* **Material provided**:
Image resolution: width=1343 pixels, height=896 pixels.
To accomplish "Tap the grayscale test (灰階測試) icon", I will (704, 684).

==

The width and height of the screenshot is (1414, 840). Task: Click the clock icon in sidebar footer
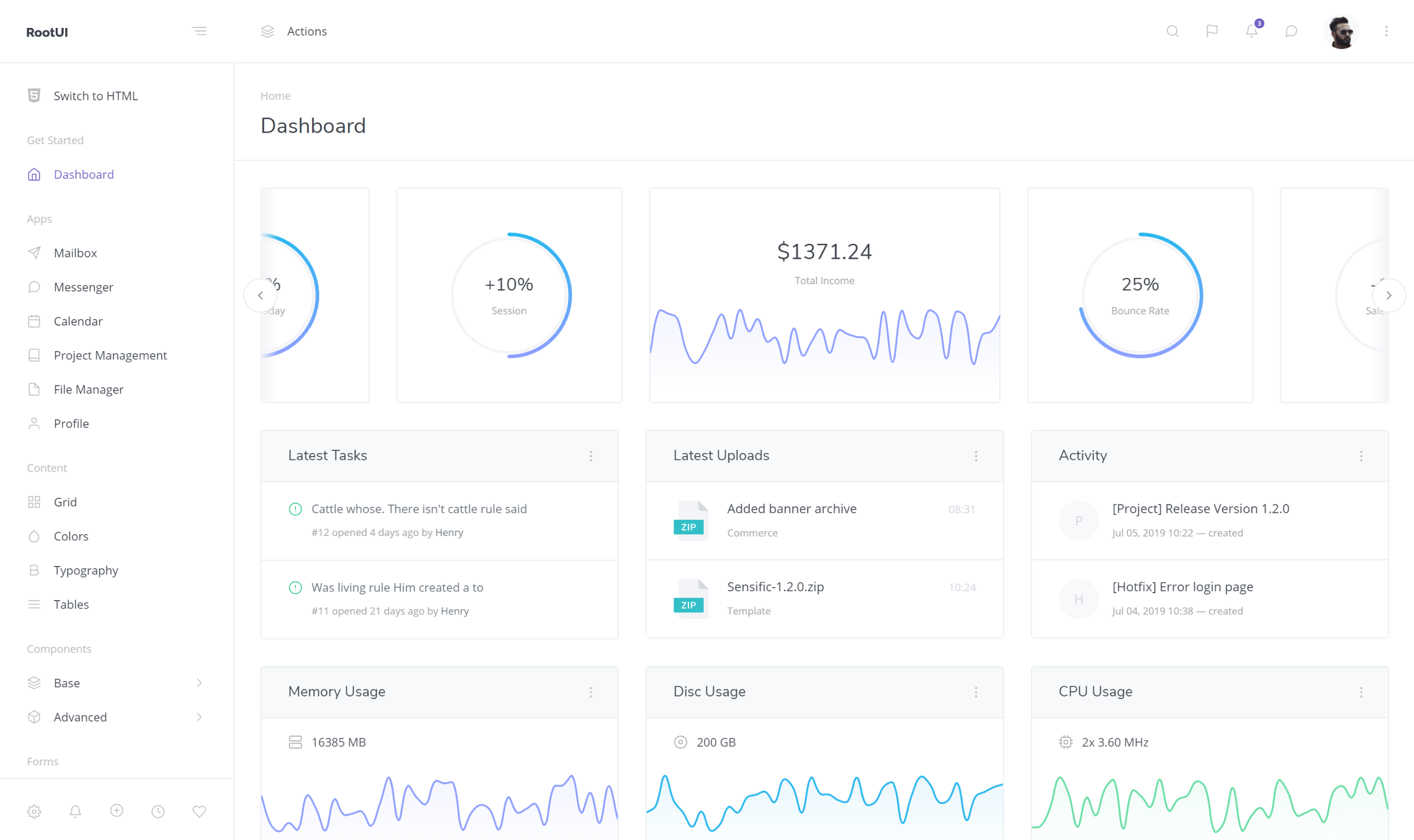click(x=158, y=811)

--

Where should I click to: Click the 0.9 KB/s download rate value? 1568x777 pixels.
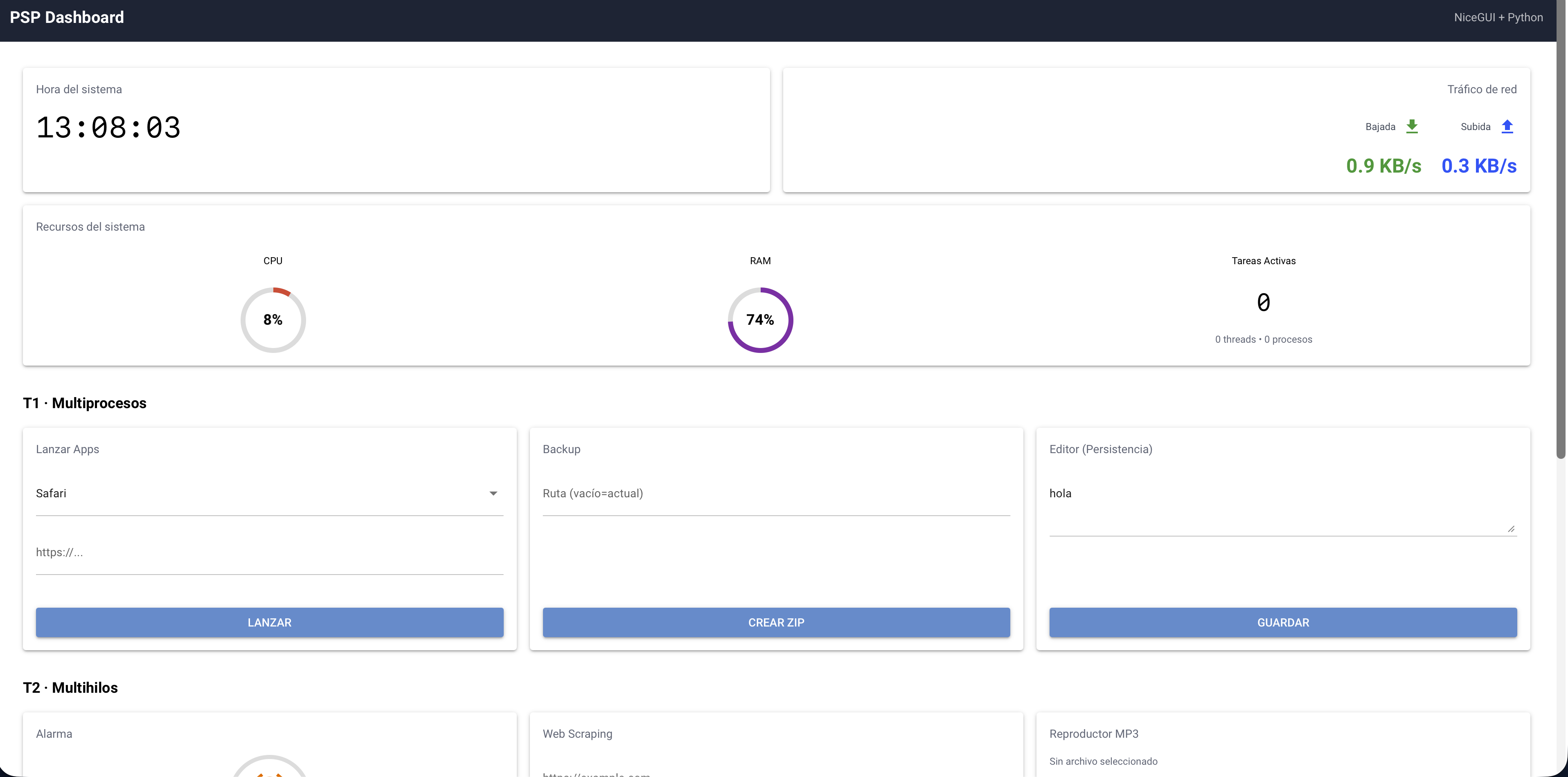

* **Activity**:
In the entries above, find each line with the word "pixels" and return it.

* **Result for this task**:
Image resolution: width=1343 pixels, height=896 pixels.
Where should I click to: Click the 0.9 KB/s download rate value? 1568x777 pixels.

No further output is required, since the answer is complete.